SP: Are telcos struggling to keep up?

GE: We are in this real dilemma in that consumers are driving behaviour shifts faster than we can keep up with. They are demanding that we deliver the technology before we can even build it. When I used to work for Microsoft 20 years ago, we were trying to drive technology that customers didn’t want – for example, nobody will ever use more than 10 to 20 percent of Excel functionality. We are completely the other way round 20 years on, where we now have consumers saying, ‘I want an app to do this’ and ‘when I can I do this?’ We are massively scrambling to keep ahead of what customers want. 

The challenge that comes with that is that most existing companies, which haven’t started off with a blank slate, have an awful lot of legacy infrastructure. And this infrastructure is kind of like a tugboat in that’s it powerful. But the world we’re living in now needs speedboats. So, you have to re-engineer the tugboats to carry on towing, but now they also need to go really fast. What this means is that many existing companies need to transfer their entire business: their processes, their policies, their marketing programmes and their distribution strategies.

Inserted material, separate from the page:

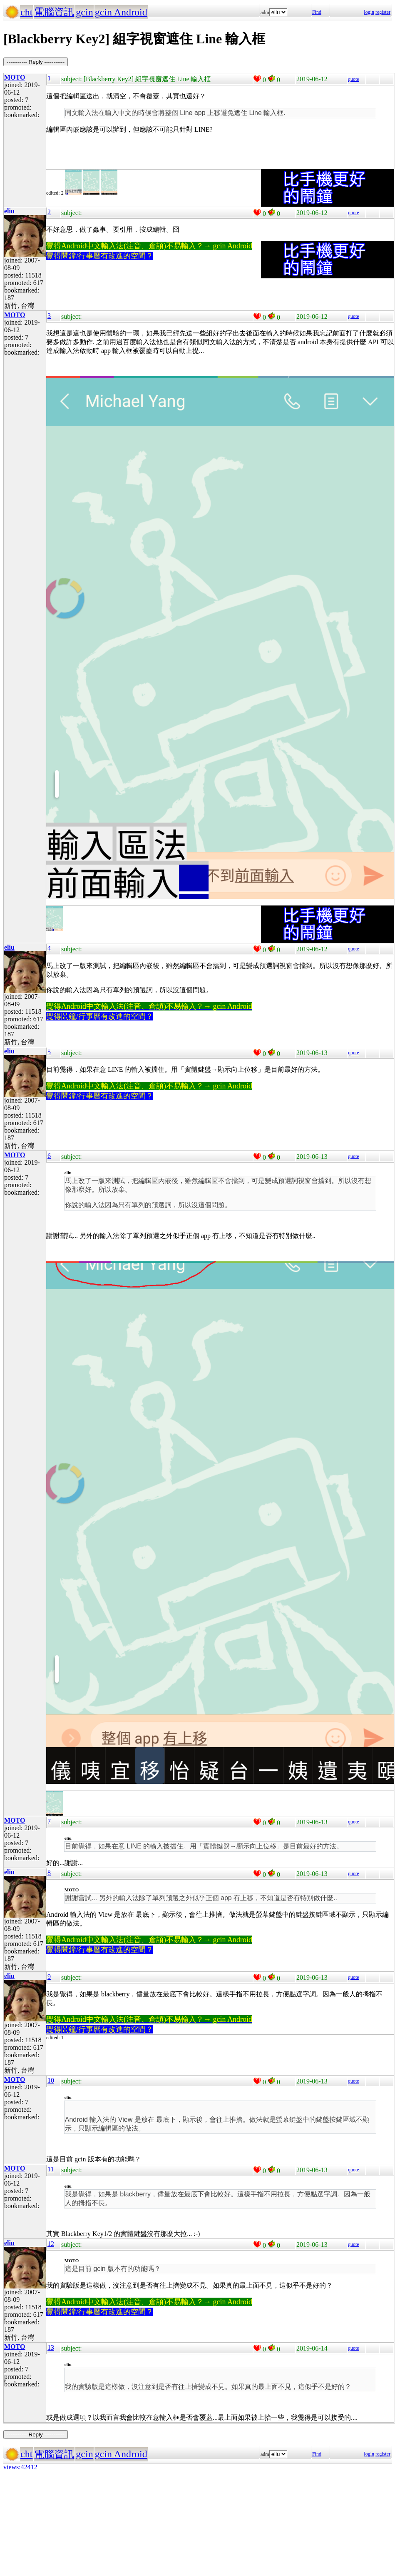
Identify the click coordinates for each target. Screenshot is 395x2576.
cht (26, 12)
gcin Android (121, 12)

SP: Technology also comes with security risks. How important is it for Vodafone to keep customer information safe? 

GE: It’s absolutely critical, because that has one of the most powerful impacts on the trust in your brand. Obviously, the more self-service functionality you create, the more you need to authenticate the customer to ensure that they remain in control and their data is protected. So the functionality that we create in our digital services—for self-service or online buying—has resulted in huge priority of managing and protecting customer data. We do not share our customer data with anyone.

SP: Advertising online also comes with risks. Are you concerned about ad fraud through bots or click farms?

GE: Web analytics is a core skill that we have at Vodafone. We combine and code all our EDMs and everything else that comes through, and then we track it all the way through, depending on whether it’s paid for, search or social. There is certainly a way of identifying fraudulent search activity or traffic numbers. You need the skillset in-house to identify anomalies.